「ようやくここまでたどり着けた」。加藤泰彦・日本造船工業会会長は胸をなで下ろす。

 供給過剰問題をめぐる日韓の対立は根が深い。さかのぼれば、「正直者がばかを見る」を地でいったような日本の過去の造船政策に行き着く。実は日本の造船各社はかつて2度、国の指導の下で設備を縮小したことがある。第2次石油危機の前後とプラザ合意の後、市況が悪化したときのことだ。

 1990年代半ばまで30年強にわたって新造船市場の“主役”を務めた日本が、護送船団方式とはいえ世界の船舶の需給均衡のために身をていするのだから、意義ある政策だったことは間違いない。

 だが、造船新興国の韓国勢は強かだった。海上荷動き量の増加を見込み、90年代後半から大々的に設備を拡張。日本勢が「将来に禍根を残す」と苦言を呈しても聞く耳を持たず、一気に市場を席巻していった。

実現したなら「結果オーライ」
造船界は実質本位

 そんな韓国勢の投資意欲に日本勢が複雑な思いを抱える中、事もあろうに韓国は“ゾンビ企業”を誕生させる一大施策を出した。

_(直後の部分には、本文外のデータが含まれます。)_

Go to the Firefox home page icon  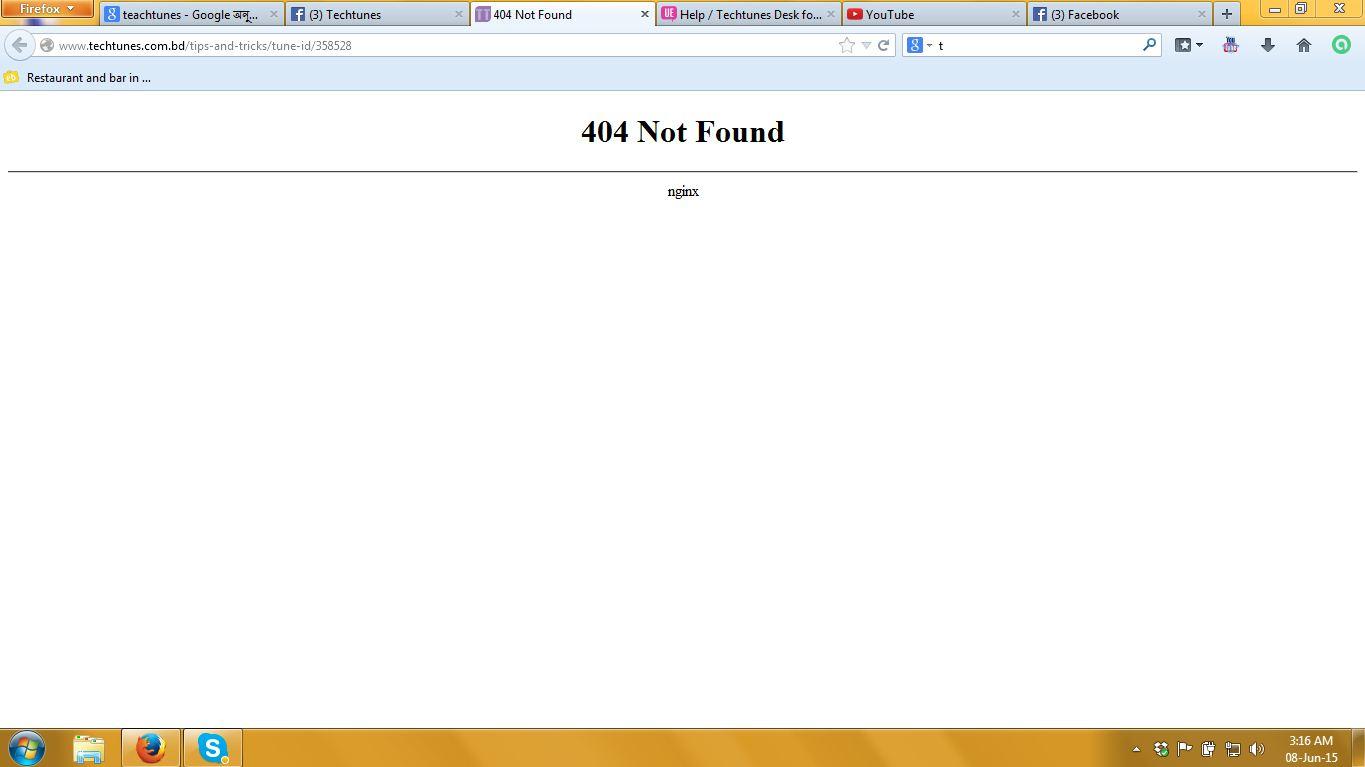coord(1304,45)
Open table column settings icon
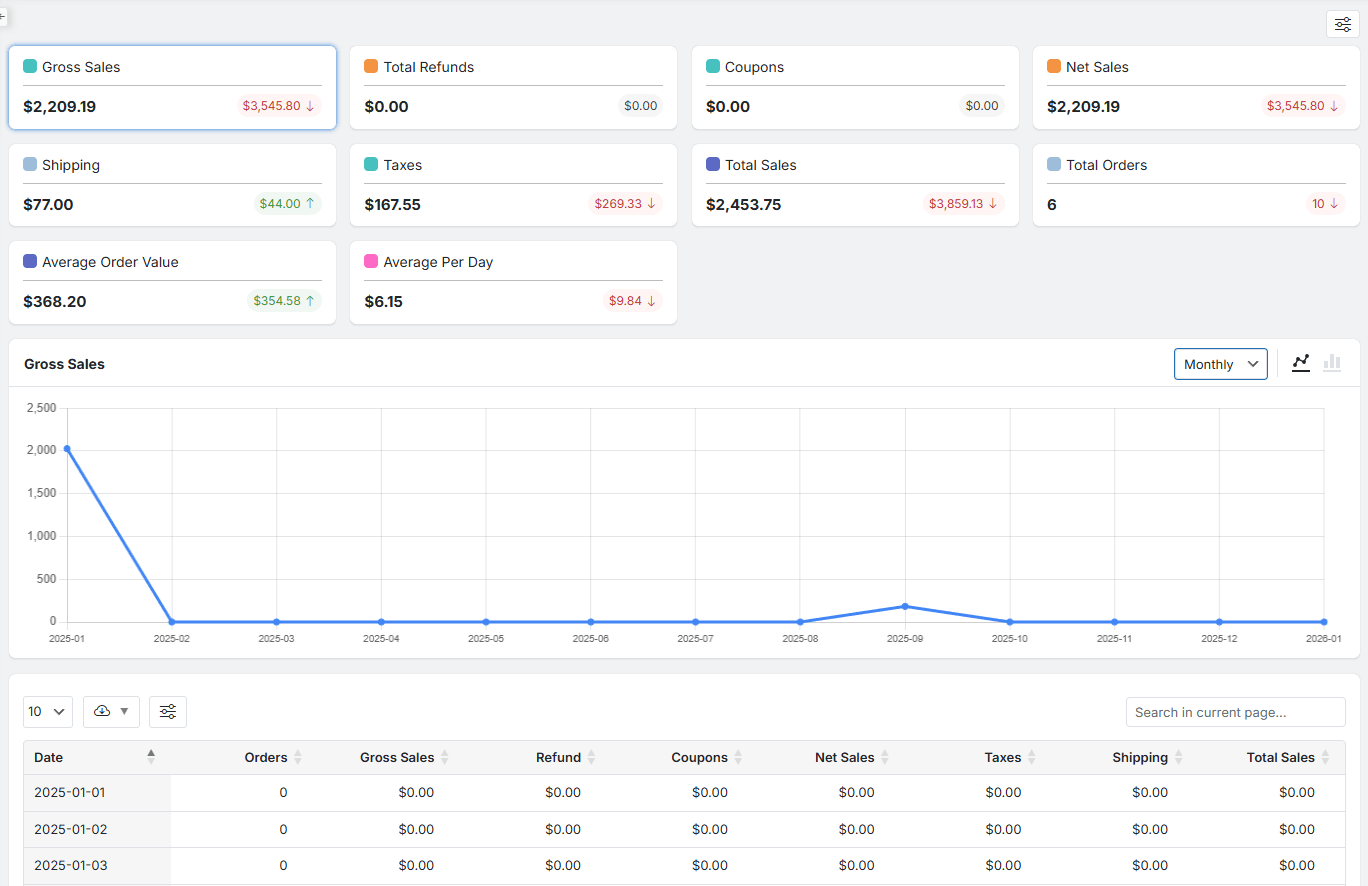Image resolution: width=1368 pixels, height=886 pixels. 168,711
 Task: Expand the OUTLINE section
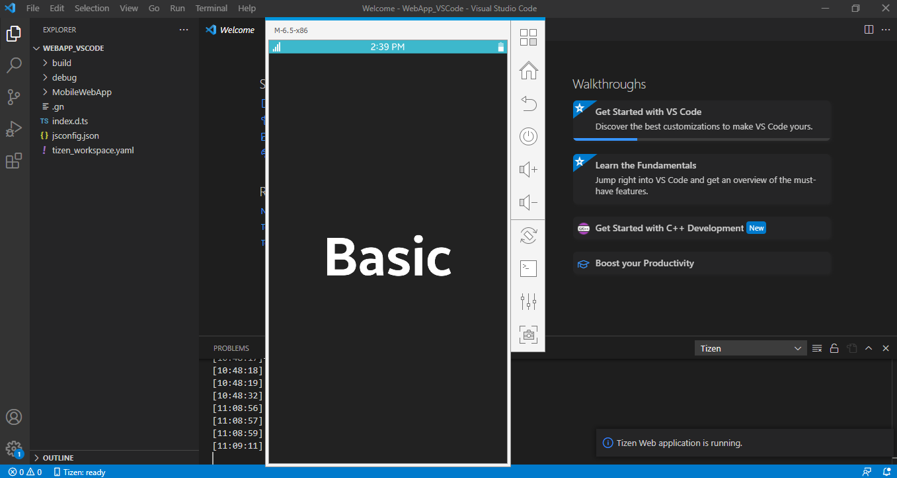pyautogui.click(x=57, y=458)
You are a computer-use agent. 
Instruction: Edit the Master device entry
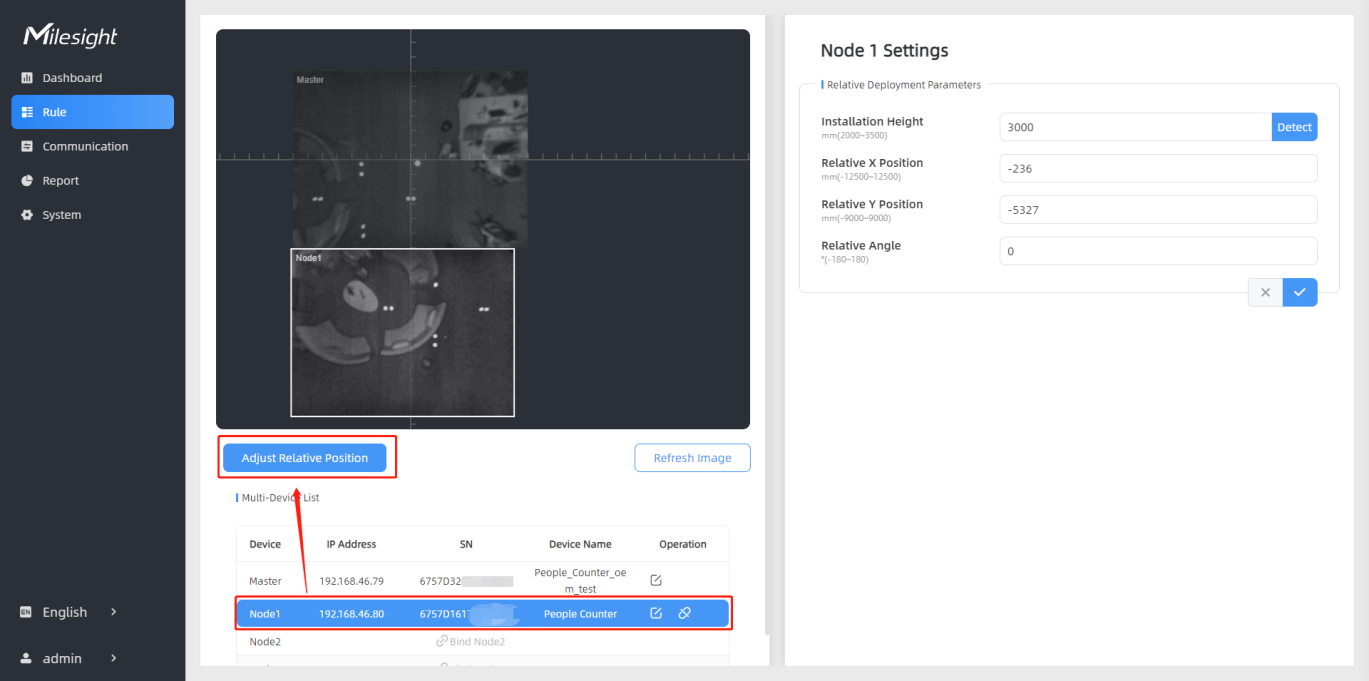(656, 580)
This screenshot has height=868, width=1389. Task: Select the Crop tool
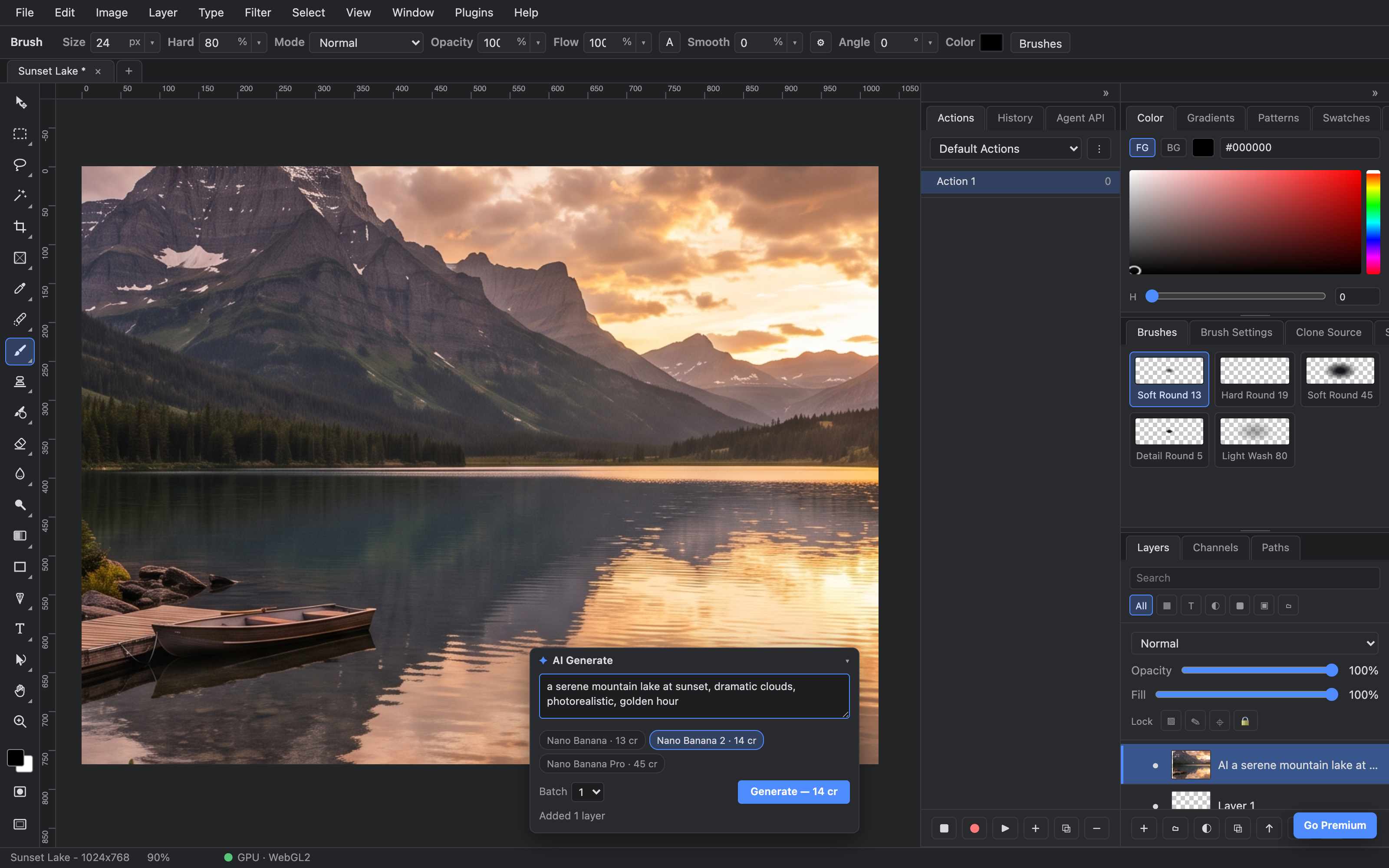pyautogui.click(x=20, y=227)
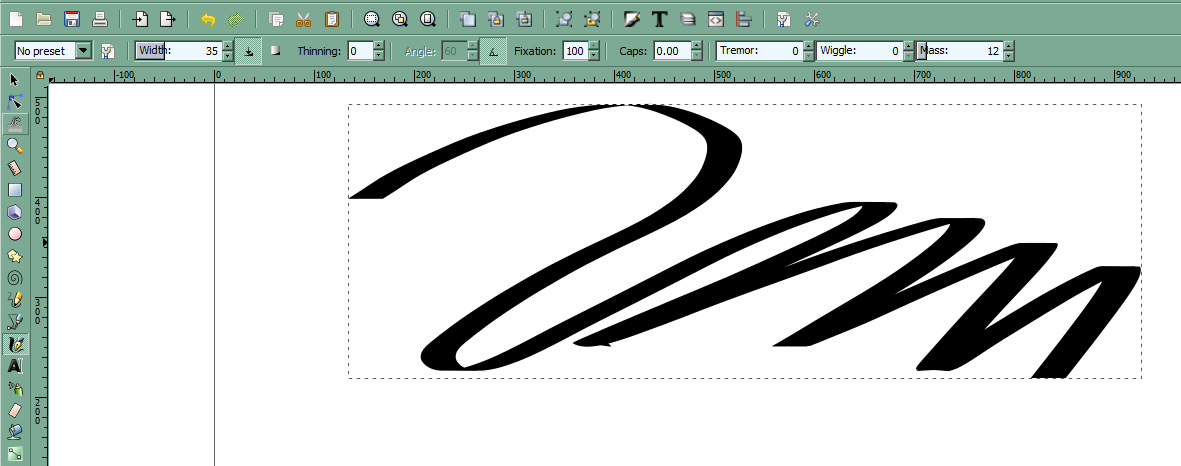
Task: Choose the Rectangle tool
Action: pyautogui.click(x=15, y=190)
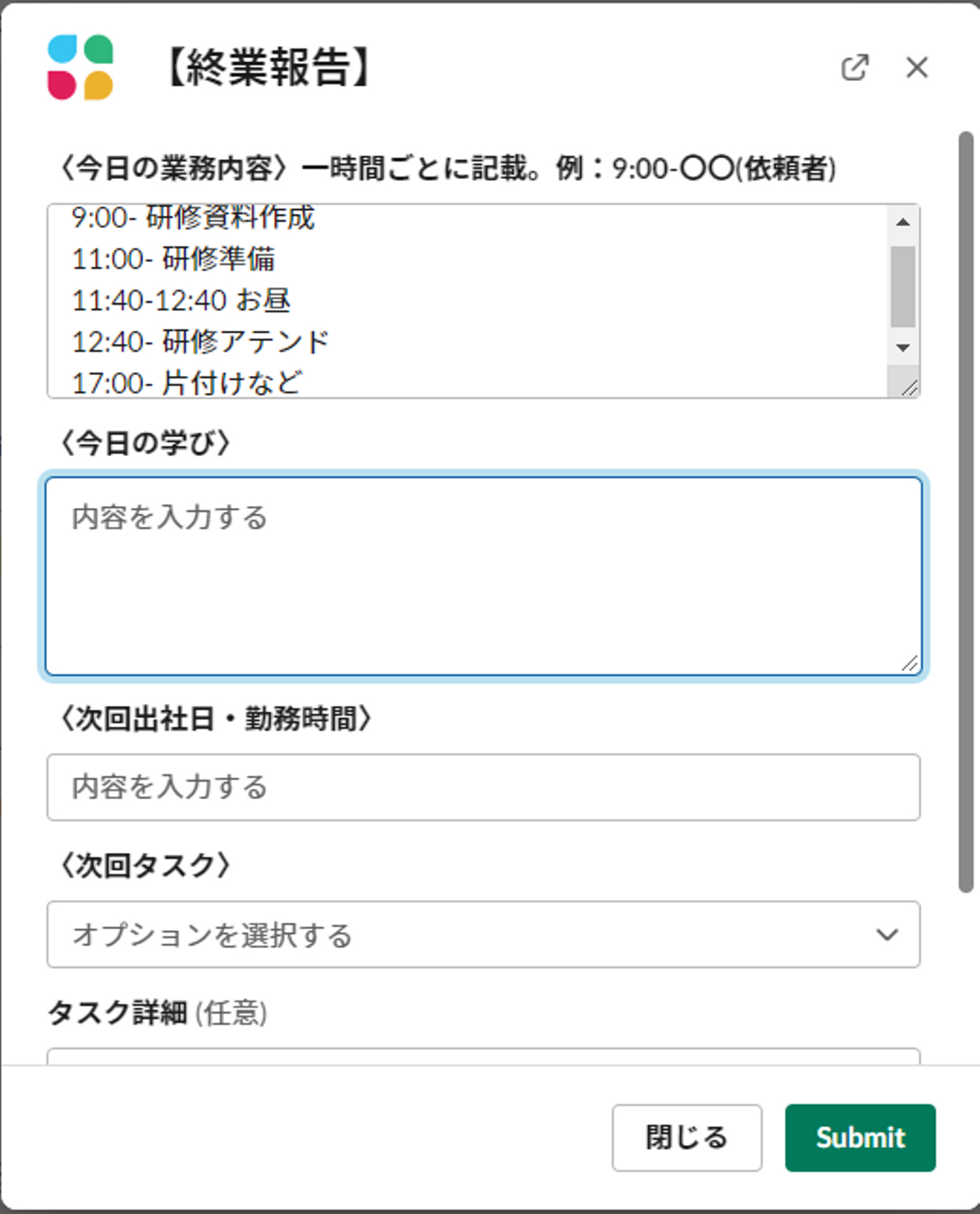Click the 12:40- 研修アテンド line
Image resolution: width=980 pixels, height=1214 pixels.
[201, 342]
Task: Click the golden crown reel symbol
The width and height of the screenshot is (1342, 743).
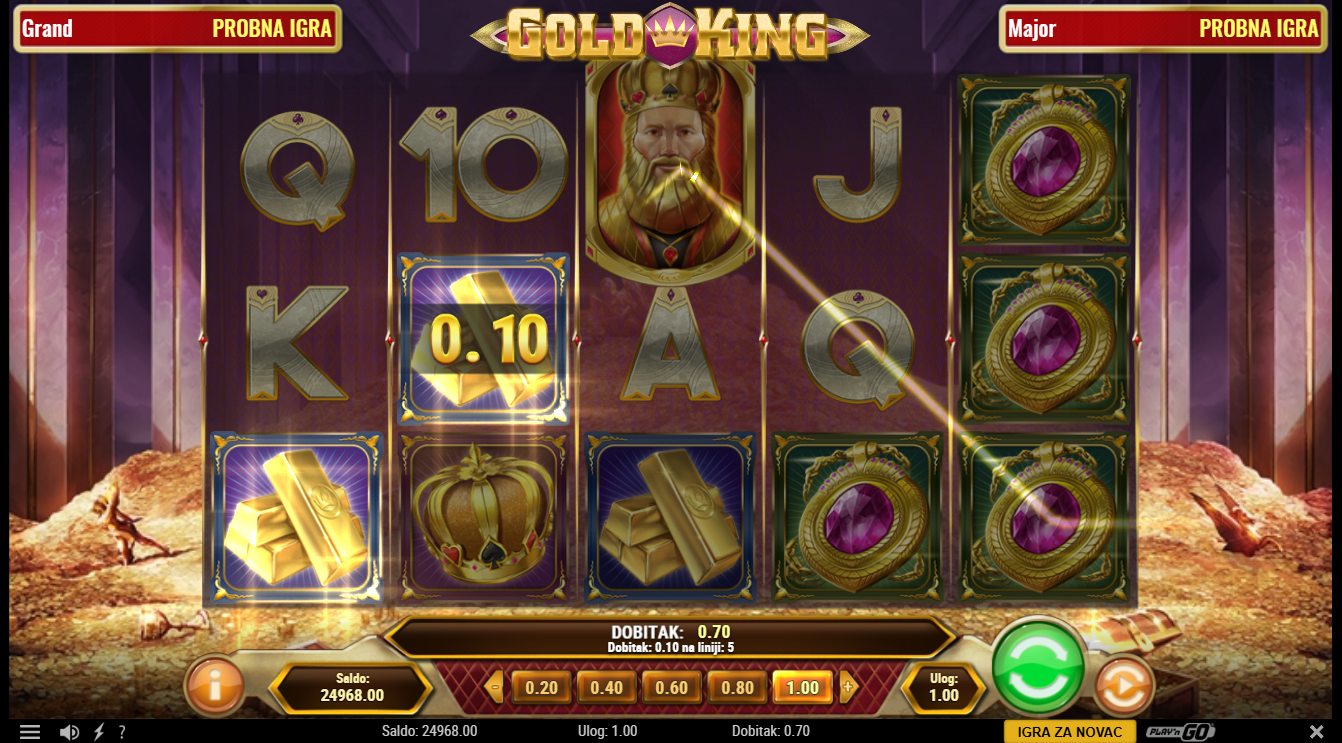Action: tap(483, 518)
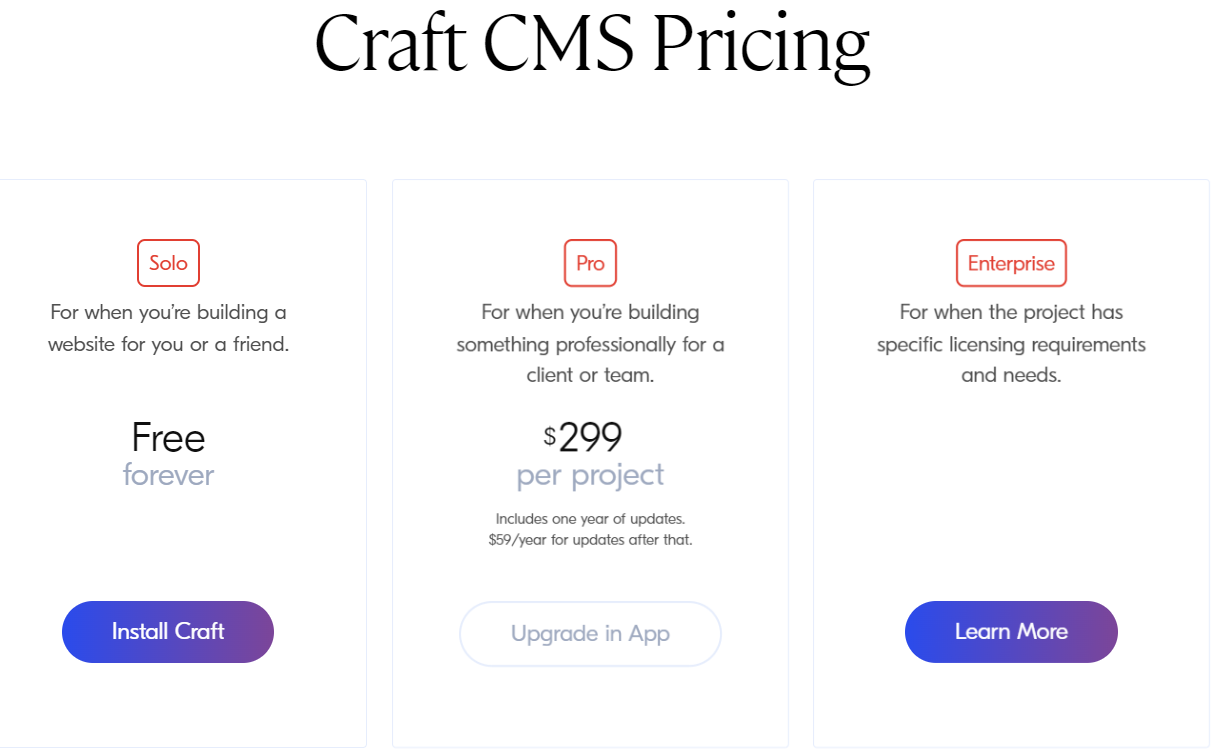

 これがWTOで問題提起している大宇造船海洋への金融支援である。経営難に陥った大手造船の大宇に対し、韓国の公的金融機関が15年、約1・2兆円の大規模な金融支援を実施したのだ。

 今年に入ると、船の建造中に造船会社が倒産しても、船の発注者が事前に支払った資金を銀行が代わりに返還してくれる「前受金返還保証」の公的金融機関による発給体制も整備。官民ファンドによる新造船の発注支援も表明した。

 これで堪忍袋の緒が切れ、日本勢は意趣返しのごとく、WTO提訴に向けて一層の熱を注ぐことになったというのだが、造船関係者は事態を見て水面下で口々に言う。「当然、日本政府は徴用工問題に当ててWTOの紛争解決手続きに乗り出したのだろう」。

 いずれにせよ、造船業界にとって徴用工問題はある種の追い風となっている。まず、WTO協議へこぎ着ける最後の一押しとなった可能性が指摘される。15年の大宇支援からすでに3年が経過。待てど暮らせど進まなかったWTO協議が実現するなら「結果オーライ」(造船企業幹部)だった。

 何より、日本が強い姿勢で臨まねばならぬ徴用工問題の手前、造船問題とはいえWTO協議で韓国に負けるわけにはいかない。

 ただ、韓国は11月22日、中小造船への新たな支援策を発表した。WTO協議が韓国へのけん制になり切れていない以上、競争力強化に向け、個別の施策を講じる必要があることも日本勢は忘れてはならない。